Voici, par exemple, un ouvrier peintre d’une quarantaine d’années, « un homme de taille moyenne, large d’épaules, avec une abondante chevelure touchée de gris, un honnête visage bien ouvert, et des yeux gris plein de vie. » Intelligent, actif, ingénieux, très adroit de ses mains, il occupe ses loisirs forcés à peindre des portraits, ou encore à exécuter un petit modèle d’église, avec un clocher pourvu d’une cloche, un autel, un orgue, une chaire, des portes et des fenêtres pouvant s’ouvrir à volonté. Cet « ouvrier sans travail » n’a aucun vice : il est prêt à faire tous les métiers, et, plus d’une fois déjà, il a montré qu’il était capable de réussir même dans des métiers qu’il ne connaissait pas. « C’est un habile et industrieux travailleur anglais d’une espèce qui est peut-être ce qu’il y a de meilleur au monde. De tels hommes sont rares ; et les monstrueuses conditions commerciales d’à présent, jointes au régime des trade-unions, sont en train d’achever de les supprimer. » Effectivement cet homme, lorsque M. Cope Cornford est venu l’interroger, n’avait plus eu d’ouvrage depuis plusieurs mois : il serait mort de faim, si sa femme n’avait pas trouvé une misérable place de cuisinière, à l’autre bout de Londres, avec des gages de huit shillings par semaine, dont cinq devaient servir à payer l’entretien de leur unique enfant. Engagé par le comité de Bermondsey, tous ceux qui l’ont vu au travail se sont accordés à faire son éloge ; mais l’engagement n’était que provisoire ; et maintenant, de nouveau, cet excellent ouvrier erre sur le pavé de Londres, trop heureux quand il peut trouver à peindre une enseigne, à décharger un bateau, à rapporter chez lui une demi-couronne, qui assure la vie du ménage pendant une semaine.
* * * * * * *
**TÂCHE COURTE 1**
Dans l'extrait sur l'ouvrier peintre, énumère toutes les parties du petit modèle d'église qu'il exécute.
L'extrait et les enregistrements sont deux documents indépendants.

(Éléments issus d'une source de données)
* * * * * * *
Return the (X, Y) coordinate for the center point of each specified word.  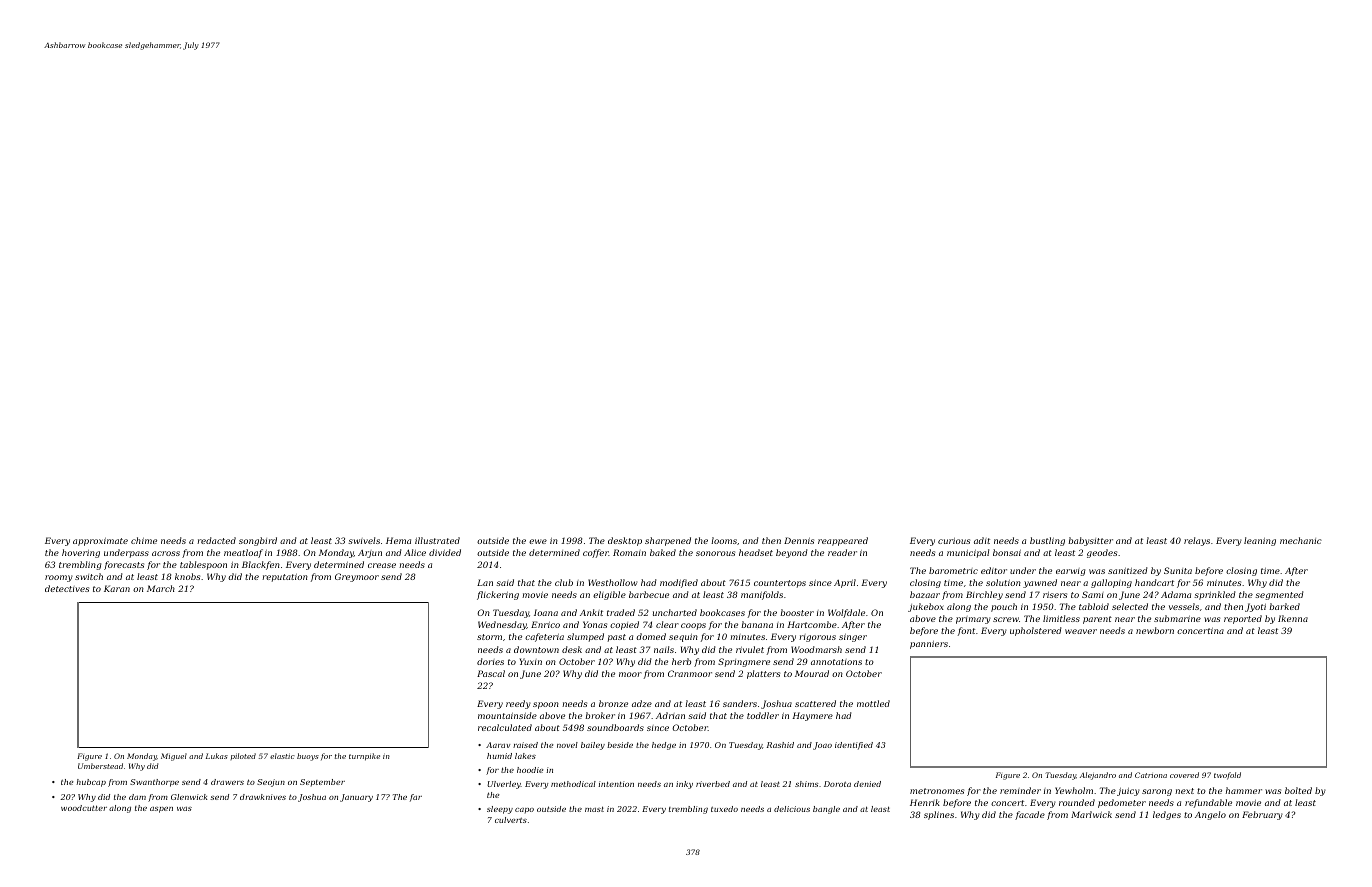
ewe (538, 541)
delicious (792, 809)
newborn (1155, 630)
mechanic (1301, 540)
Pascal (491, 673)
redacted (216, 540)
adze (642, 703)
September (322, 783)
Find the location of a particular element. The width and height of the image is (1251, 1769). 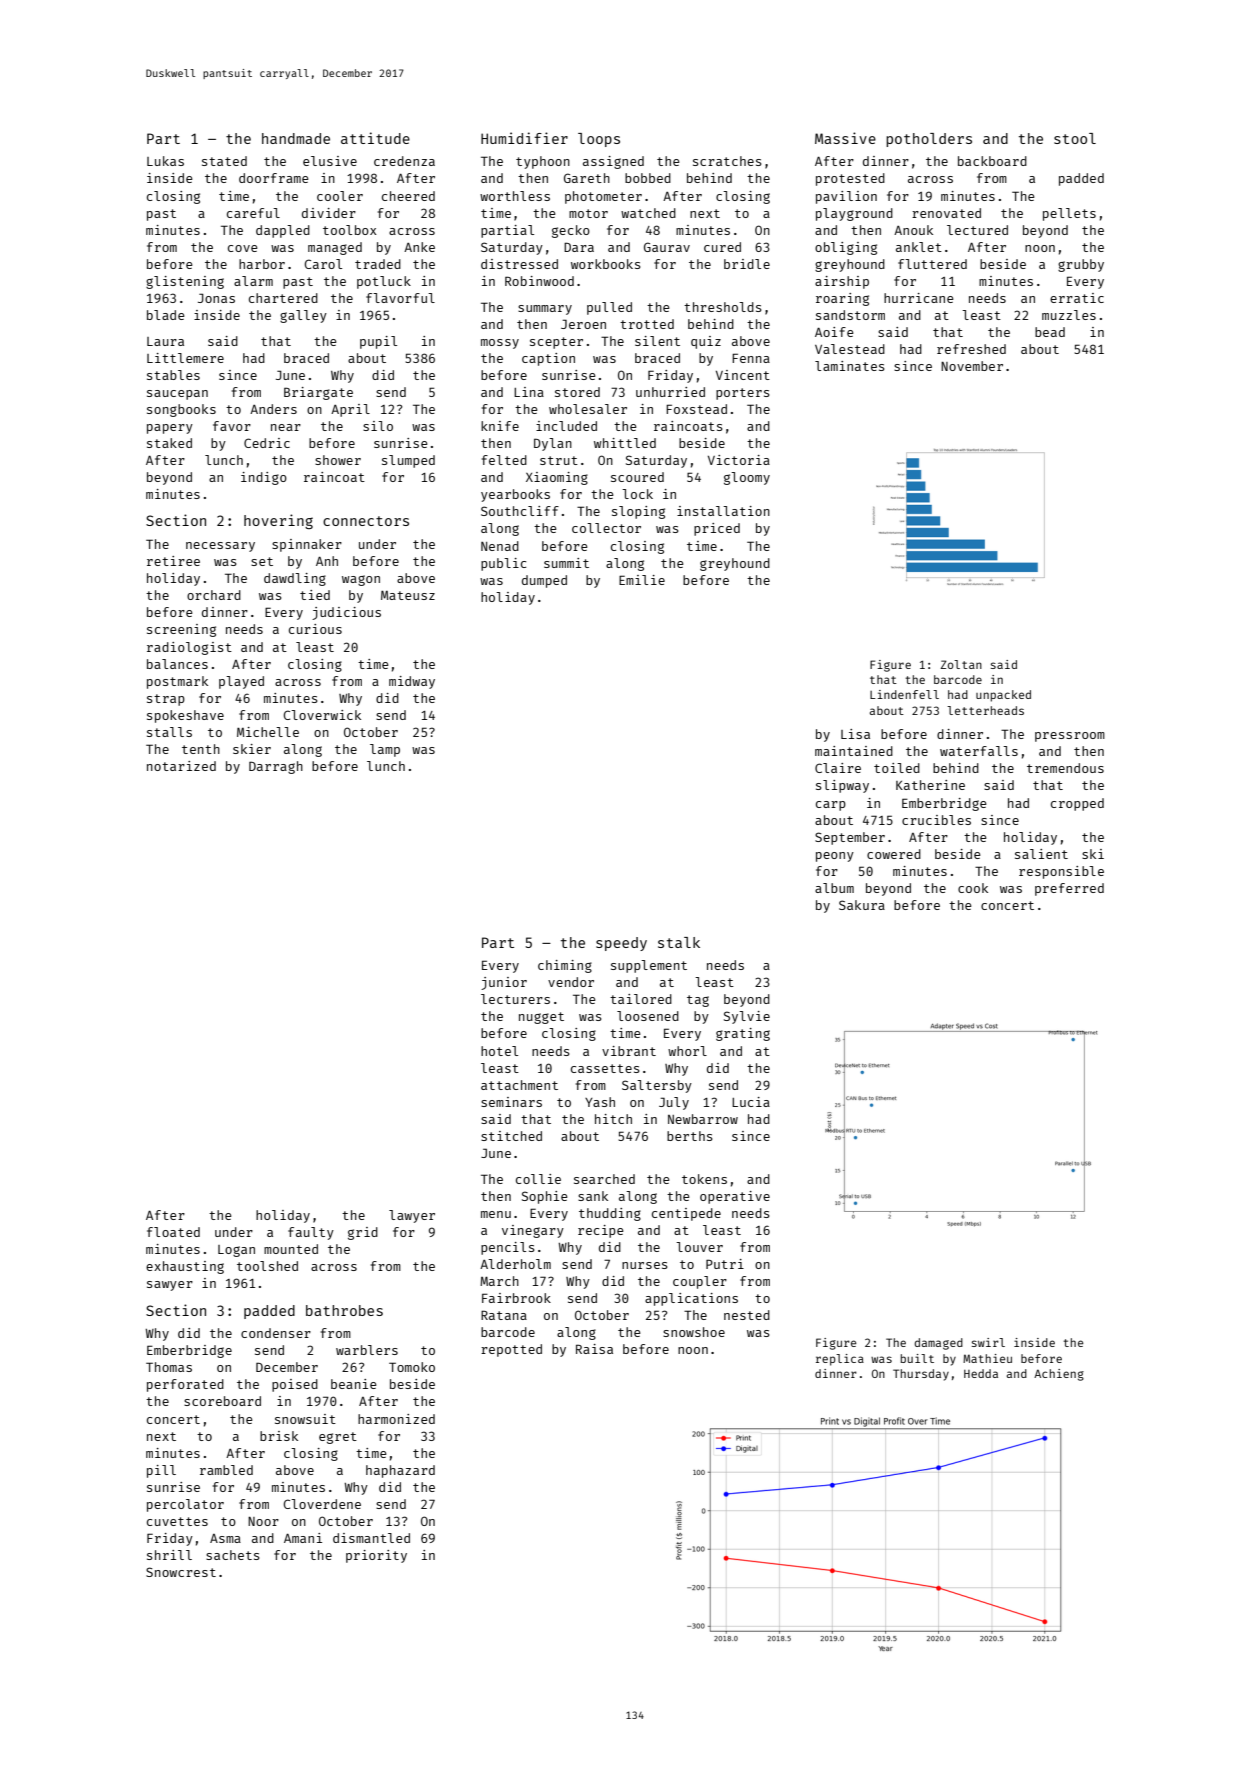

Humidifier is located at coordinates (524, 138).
* * * * * * *
**TÂCHE COURTE 2**
Reformule en tableau Markdown les lignes des enregistrements, de la ligne contenant « newborn (1155, 630) » jusqu'à la fin des enregistrements incluse, avec une colonne N° pour le numéro de rang et une colonne Ligne pour le texte. Omets les lignes vides et n'inclus pas les images.

**RÉPONSE COMPLÈTE 1**
- un clocher pourvu d'une cloche
- un autel
- un orgue
- une chaire
- des portes pouvant s'ouvrir à volonté
- des fenêtres pouvant s'ouvrir à volonté

**RÉPONSE COMPLÈTE 2**
| N° | Ligne |
|---|---|
| 1 | newborn (1155, 630) |
| 2 | mechanic (1301, 540) |
| 3 | Pascal (491, 673) |
| 4 | redacted (216, 540) |
| 5 | adze (642, 703) |
| 6 | September (322, 783) |
| 7 | Find the location of a particular element. The width and height of the image is (1251, 1769).  |
| 8 | Humidifier is located at coordinates (524, 138). |